Problem
Exactly the lines from the beginning of the records to the line with "You are a GUI", both ends included, are to be given again, and pictures are to be left out.

Extracted data
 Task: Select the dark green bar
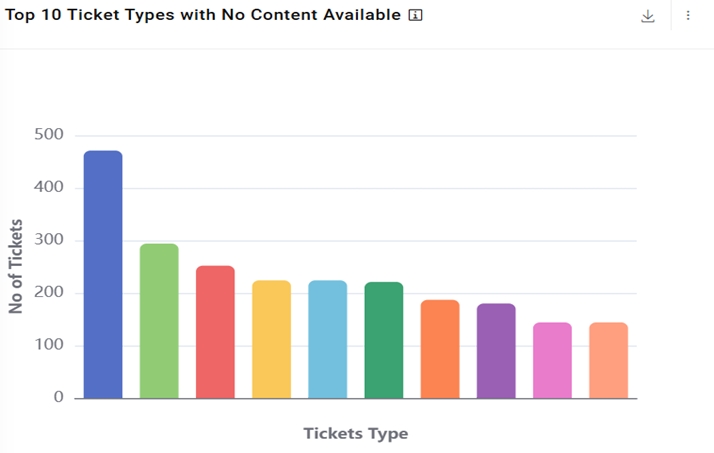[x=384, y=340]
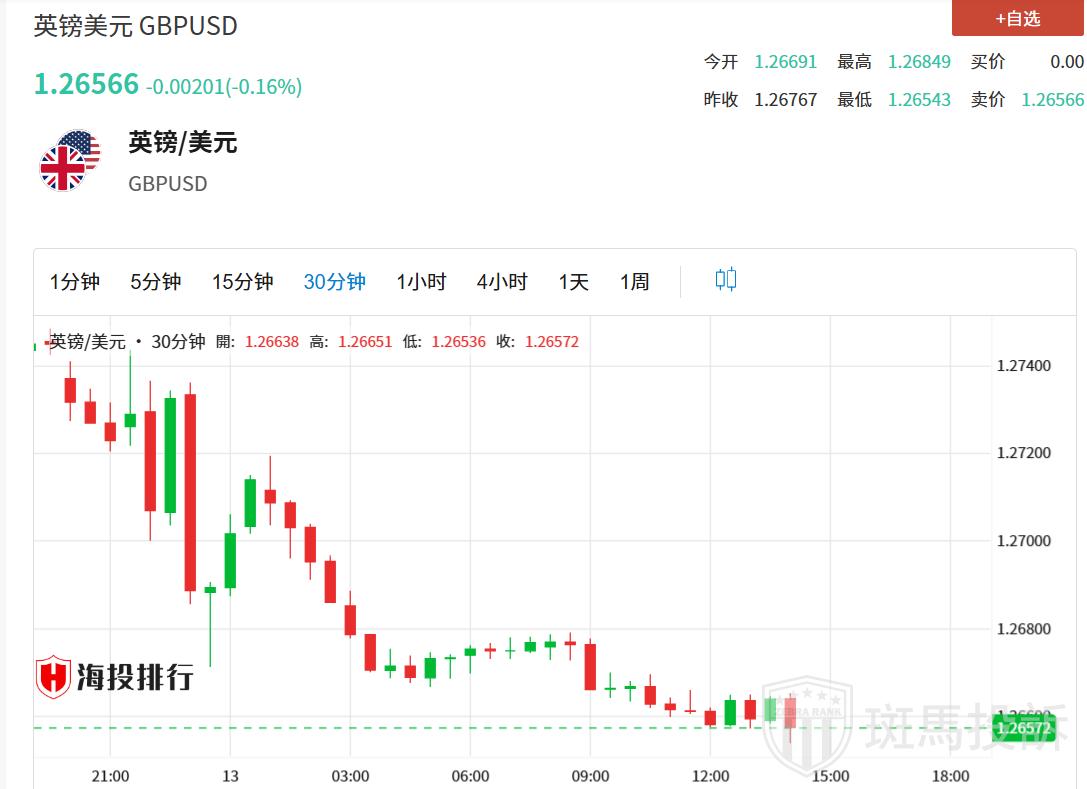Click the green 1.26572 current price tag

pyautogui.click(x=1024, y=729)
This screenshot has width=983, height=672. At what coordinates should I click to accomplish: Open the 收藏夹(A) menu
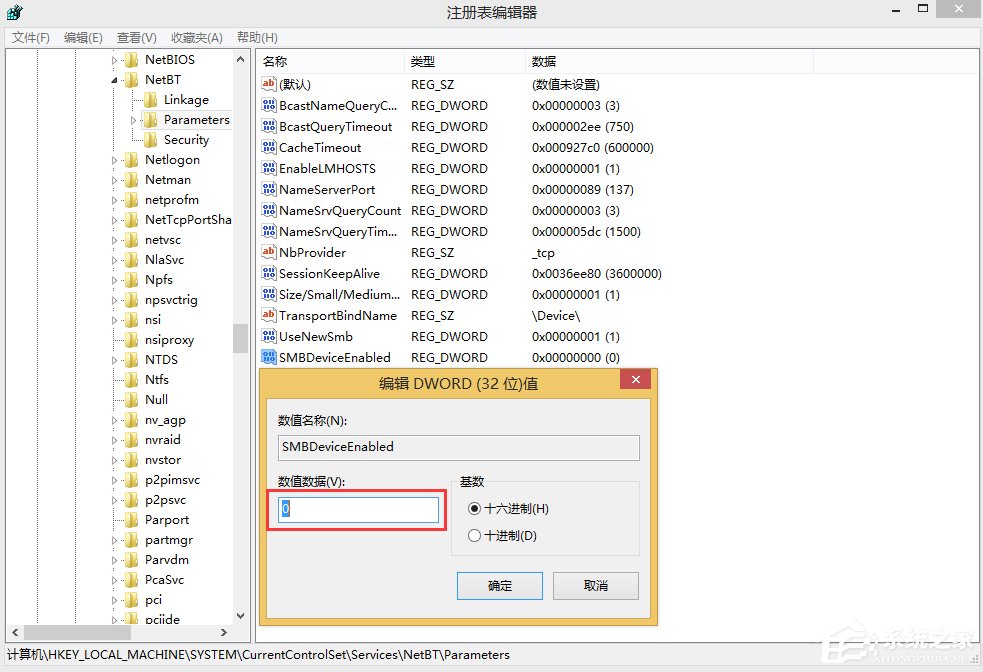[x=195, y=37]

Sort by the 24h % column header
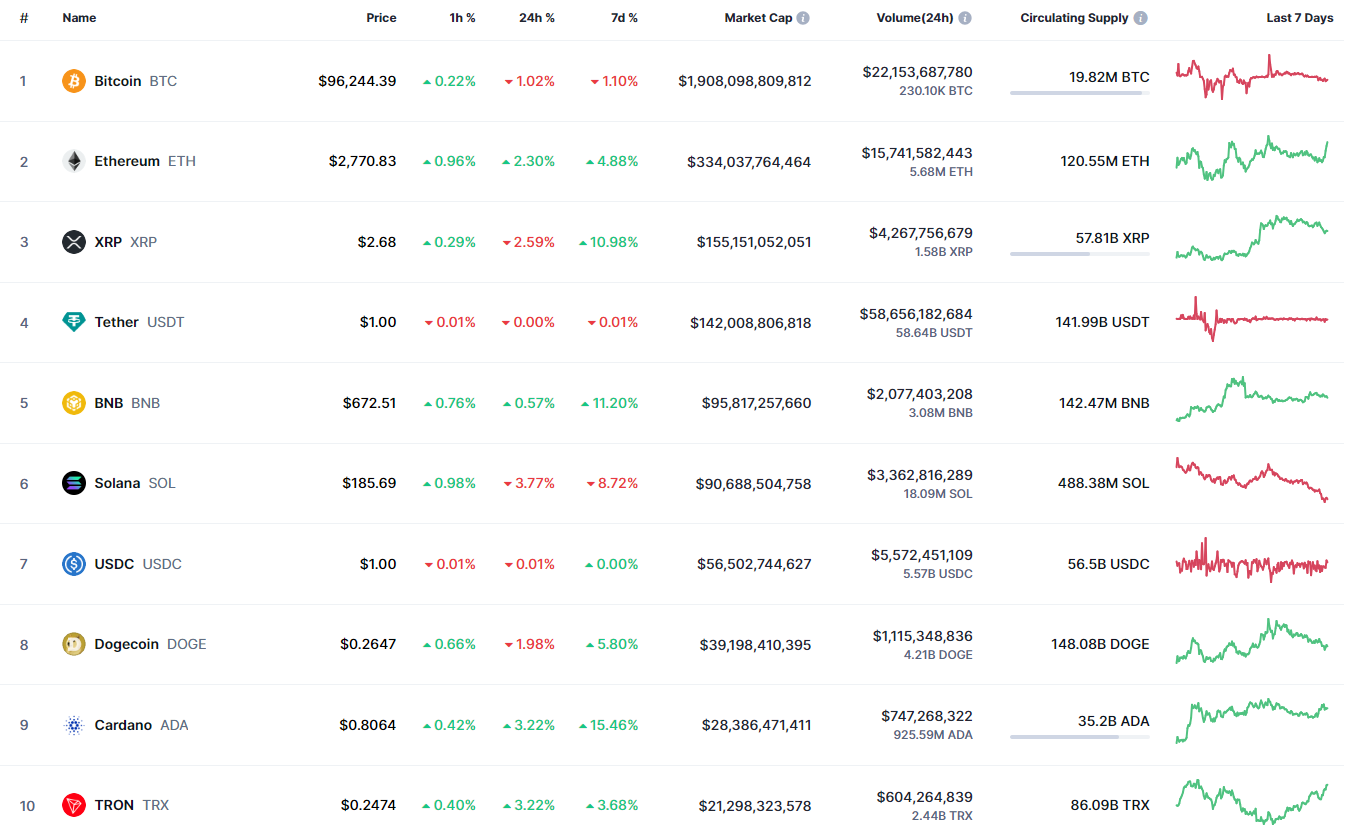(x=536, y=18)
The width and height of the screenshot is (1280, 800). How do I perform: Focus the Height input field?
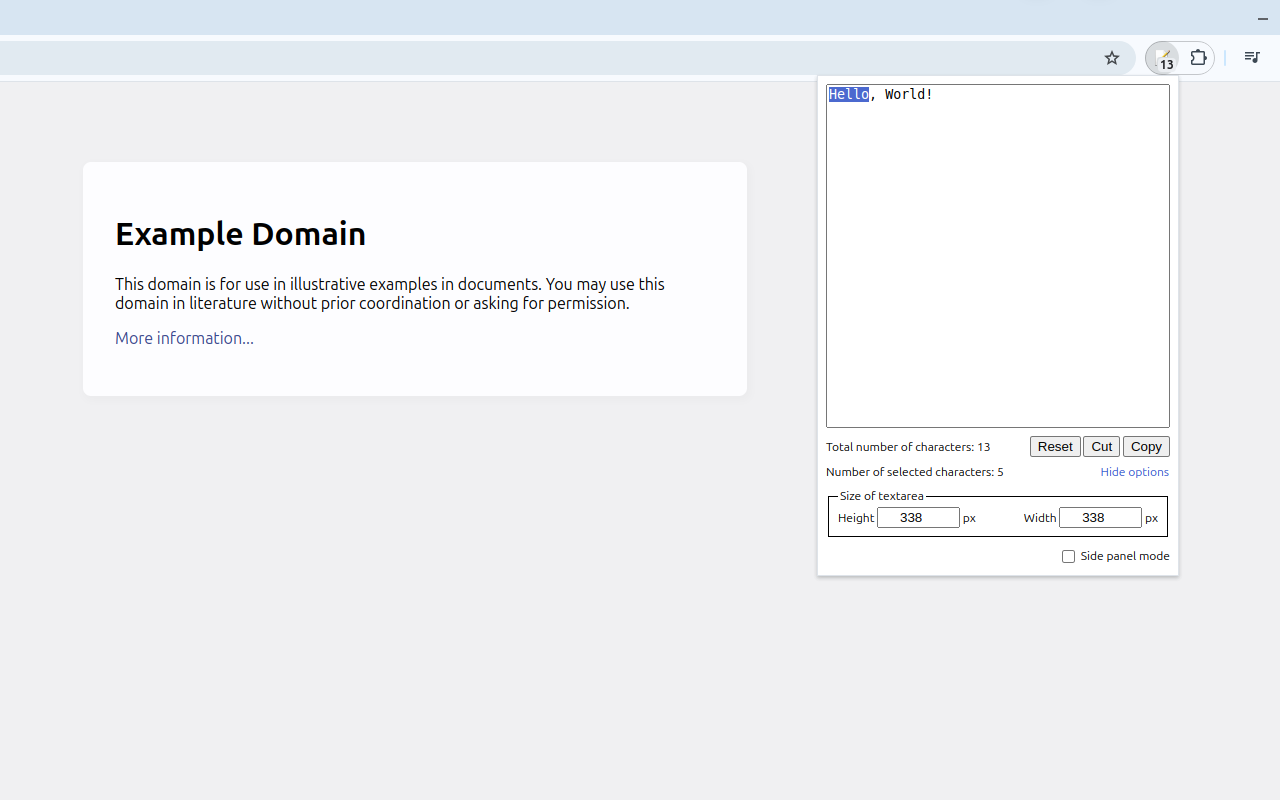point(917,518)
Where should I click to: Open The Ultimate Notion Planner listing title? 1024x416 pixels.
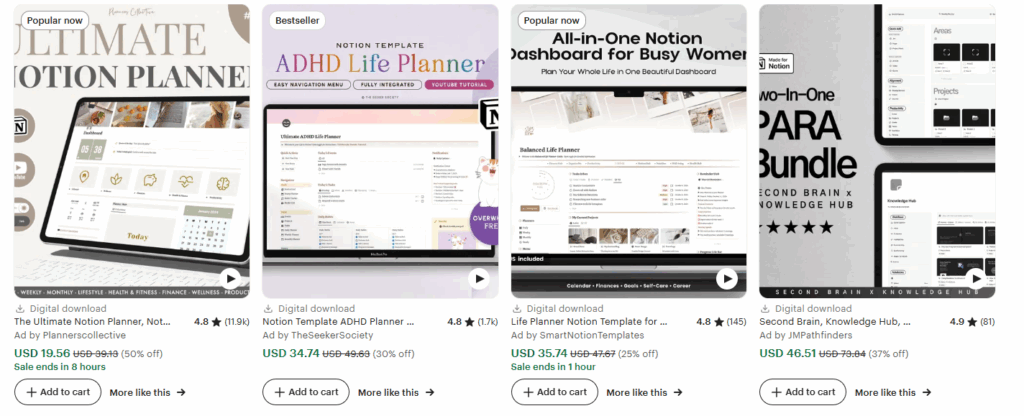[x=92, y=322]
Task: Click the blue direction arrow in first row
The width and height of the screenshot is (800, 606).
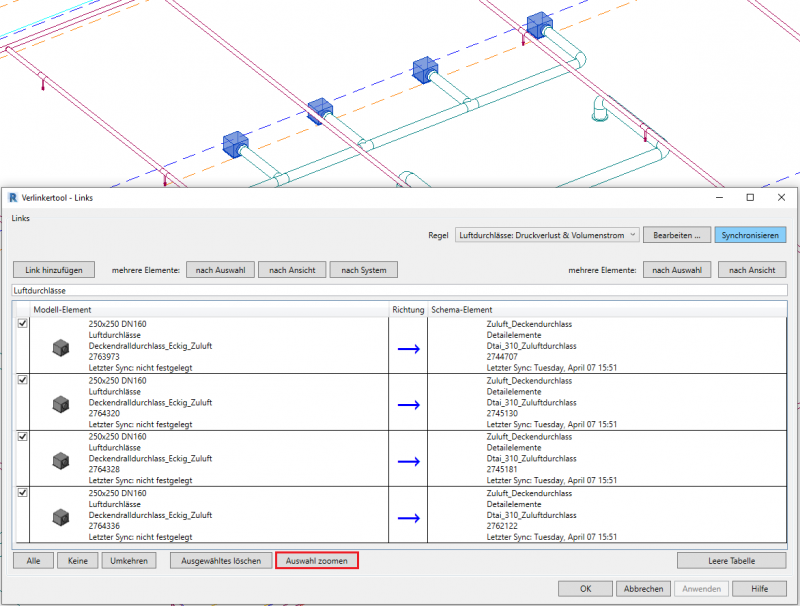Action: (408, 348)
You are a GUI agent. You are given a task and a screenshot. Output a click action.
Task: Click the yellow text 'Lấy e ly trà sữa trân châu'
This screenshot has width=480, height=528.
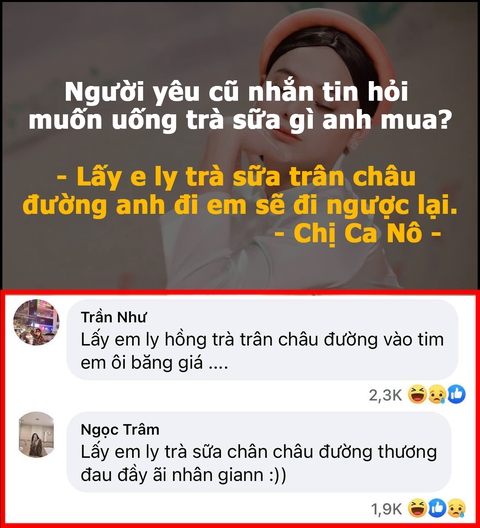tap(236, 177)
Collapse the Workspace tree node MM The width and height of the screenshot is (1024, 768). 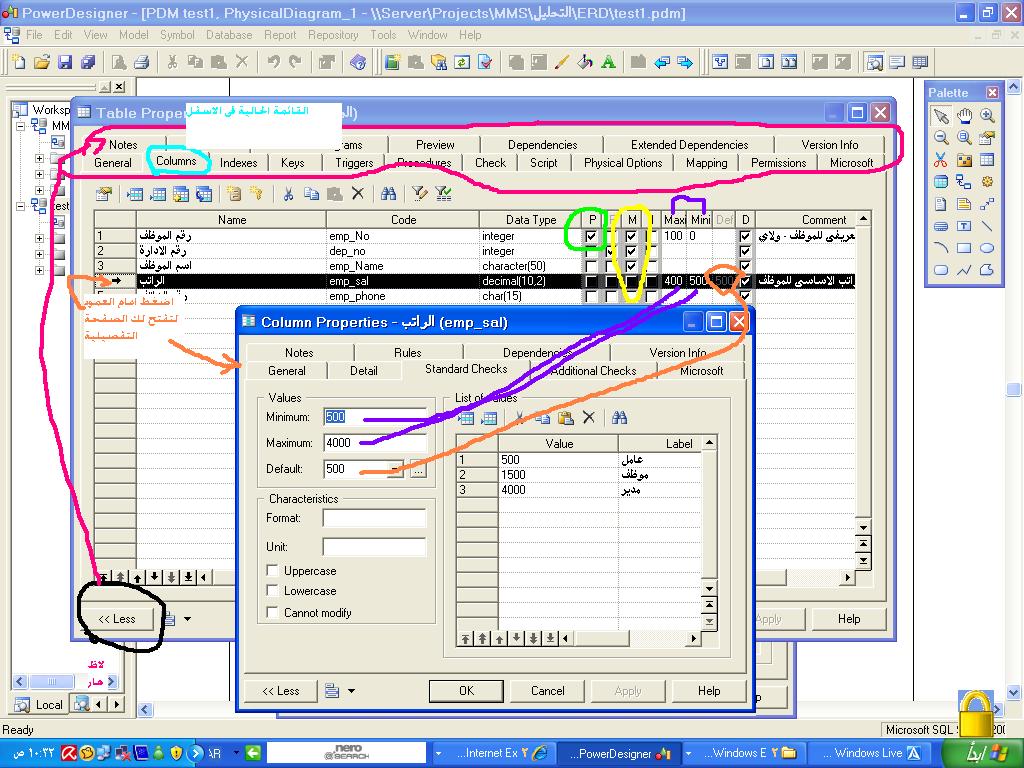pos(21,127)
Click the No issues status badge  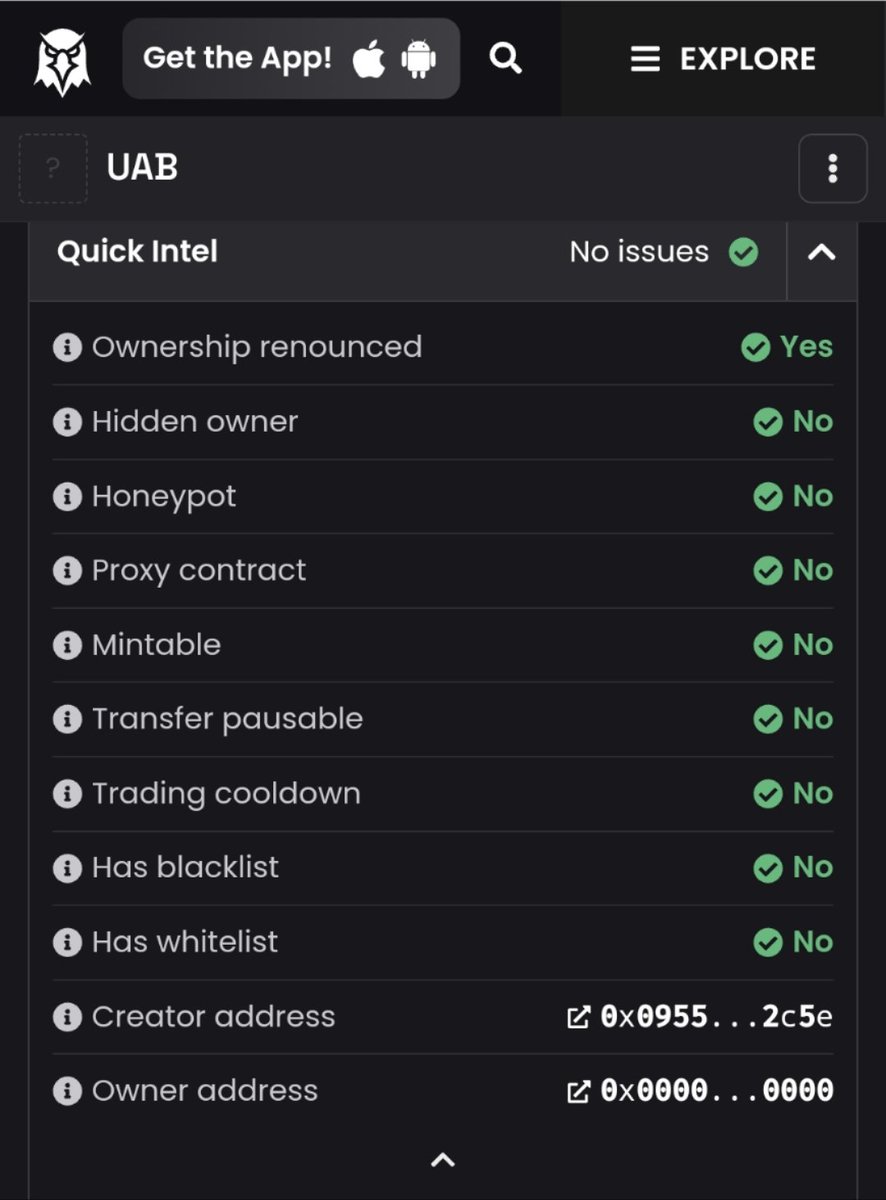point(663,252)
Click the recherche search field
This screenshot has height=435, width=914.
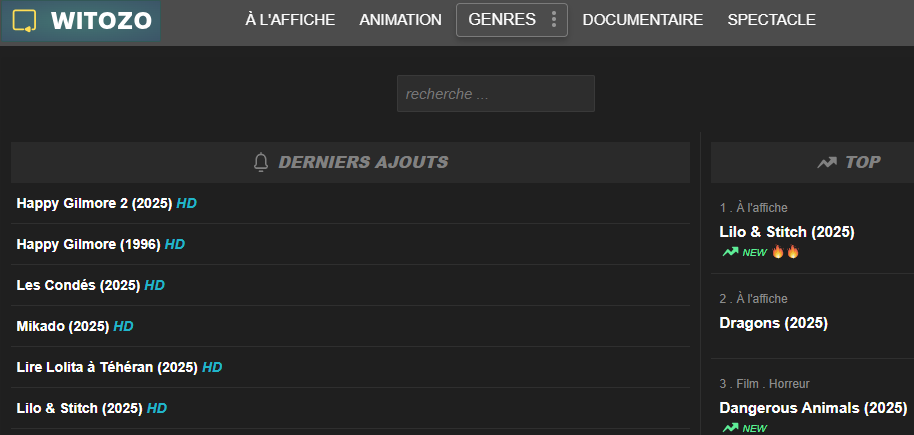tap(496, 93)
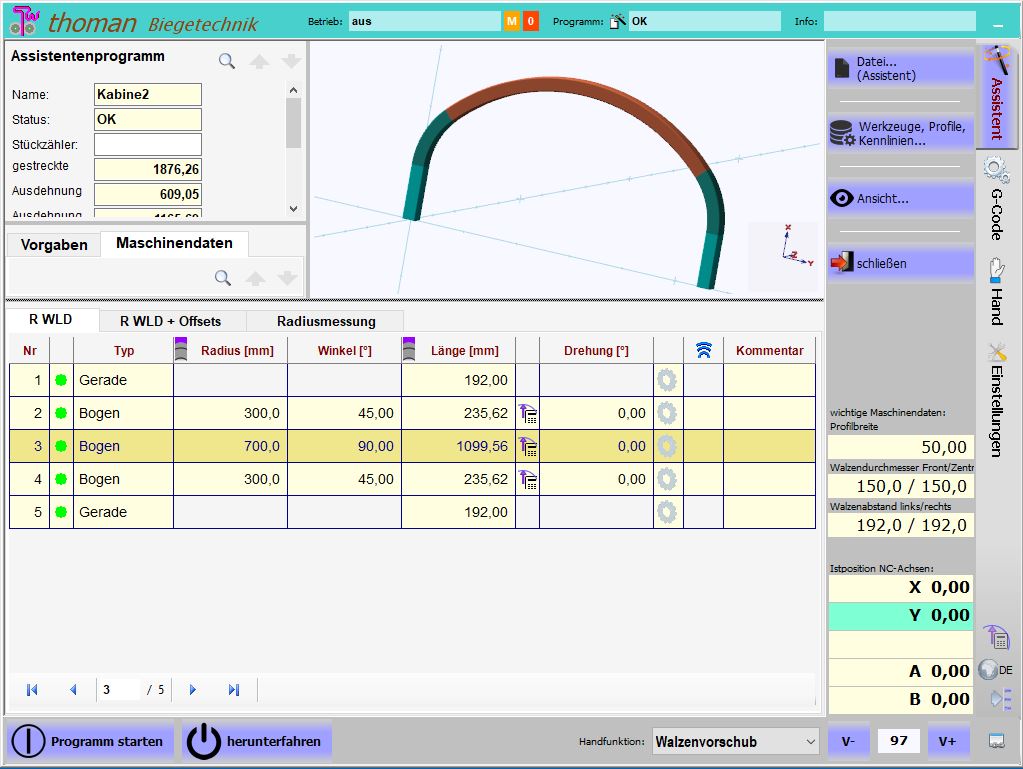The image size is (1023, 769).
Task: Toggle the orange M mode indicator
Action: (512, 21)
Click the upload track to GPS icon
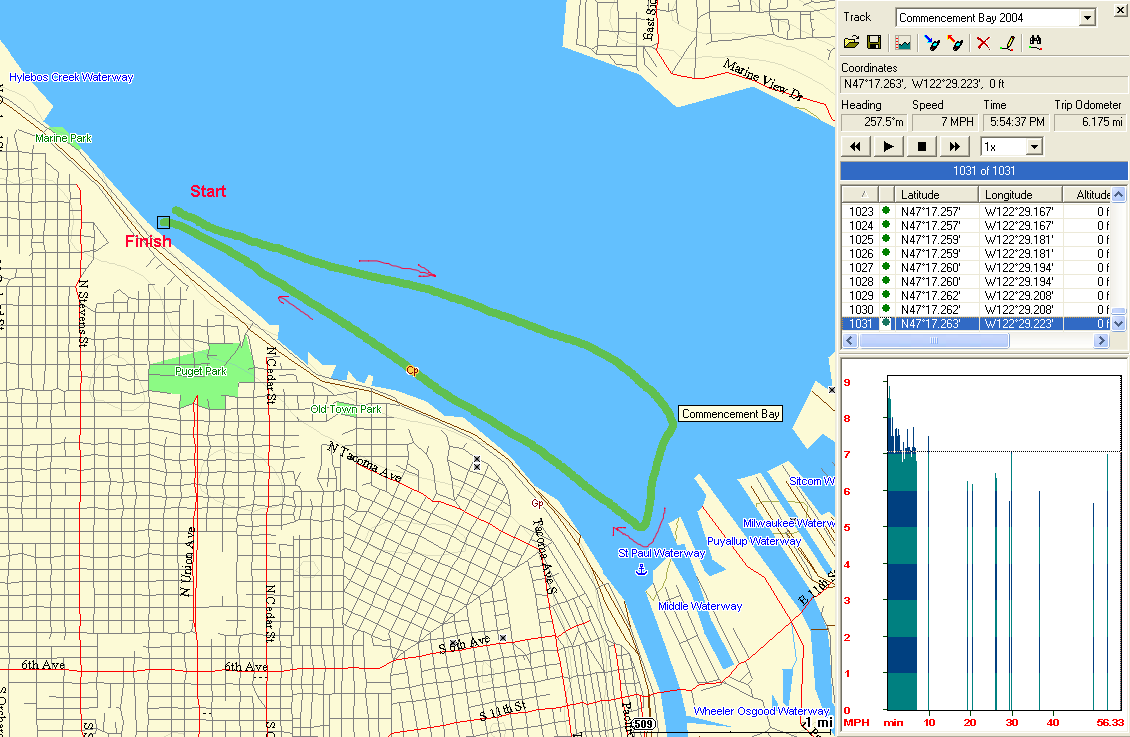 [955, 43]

Answer box
 Task: Select the dark green bar
[x=384, y=340]
Click the green 1.26572 current price tag

pyautogui.click(x=1024, y=729)
This screenshot has width=983, height=672. At what coordinates should I click to accomplish: Open the 收藏夹(A) menu
[x=195, y=37]

Sort by the 24h % column header
(x=536, y=18)
The width and height of the screenshot is (1280, 800). How do I perform: Focus the Height input field?
point(917,518)
Where should I click to: Open The Ultimate Notion Planner listing title? 1024x416 pixels.
[x=92, y=322]
Task: Click the blue direction arrow in first row
The width and height of the screenshot is (800, 606).
Action: (408, 348)
You are a GUI agent. You are given a task and a screenshot. Output a click action.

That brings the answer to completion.